When a non-resident entity utilizes ACP for their imports, they essentially become the importer. Therefore, for products that fall under the aforementioned regulations, ACP cannot be appointed for importation. To ensure compliance and avoid any restrictions on importing goods, we prioritize checking the eligibility of goods in the first step.
***With our Japanese ACP (Attorney for Customs Procedures) / IOR (Importer of Record) service, we can also support the importation of some other regulated items into Japan (e.g., Food Sanitation Law (food products, tableware, kitchenware, cooking utensils, etc.)).
Japan Consumption Tax (JCT) Compliance
Understanding the handling of JCT (such as payment of import JCT, collection of sales JCT from customers, and JCT returns) is crucial to avoid significant cost burdens.

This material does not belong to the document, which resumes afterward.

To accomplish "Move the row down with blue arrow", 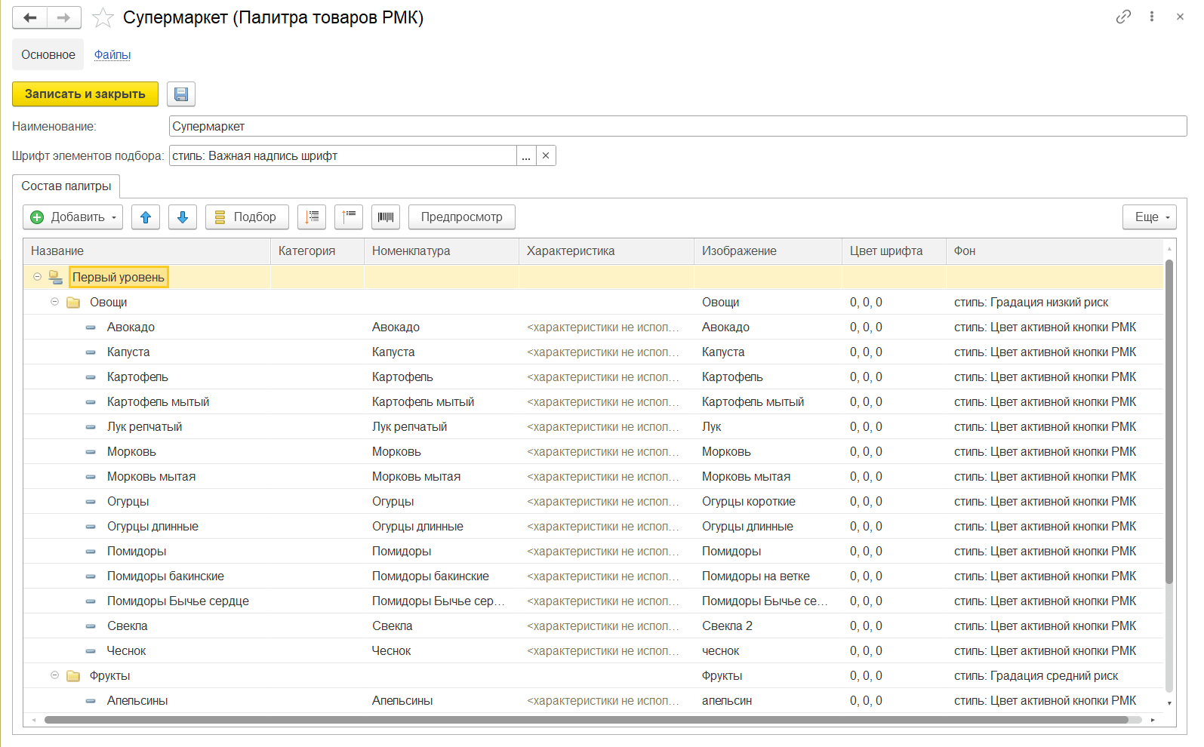I will [183, 217].
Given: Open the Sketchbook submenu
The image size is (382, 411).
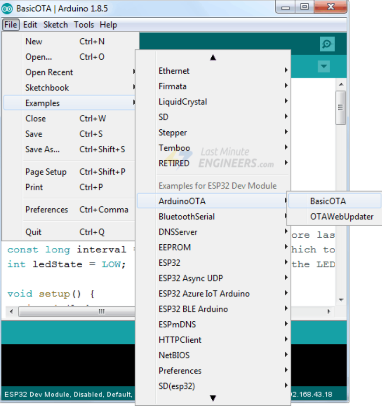Looking at the screenshot, I should [x=47, y=88].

This is a vital aspect, so please ensure a thorough understanding to determine the most optimal business model.
Basic Process of JCT Handling
The JCT treatment for foreign corporations without a base in Japan, importing and then selling in Japan, can be broadly outlined in the following three steps:
- At Import: Pay import VAT (10% of the declared value) to customs – Supported by ACP (Attorney for Customs Procedures)
- At Sale: Collect VAT (10% of sales) from customers
- Final Tax Return (usually annually): Deduct the import VAT paid (step 1) from the JCT collected from customers (step 2), and pay or receive the difference to/from the tax office – Supported by a Tax Representative (Certified Tax Accountant)
Note: Using ACP to become the importer (IOR) is essential for JCT deductions and refunds. If another company acts as the IOR, you cannot deduct the input tax (step 1), and must pay the entire VAT collected (step 2) to the national tax authorities, leading to significant costs.
If you are a JCT-exempt business, the process ends at steps 1 and 2. For taxable businesses or invoice-registered businesses, step 3 (Final Tax Return) is obligatory.
In the Final Tax Return (step 3), if the JCT paid (step 1) exceeds the provisional JCT received (step 2), the difference is refunded. Conversely, if the provisional JCT received (step 2) exceeds the JCT paid (step 1), the difference must be paid to the tax office.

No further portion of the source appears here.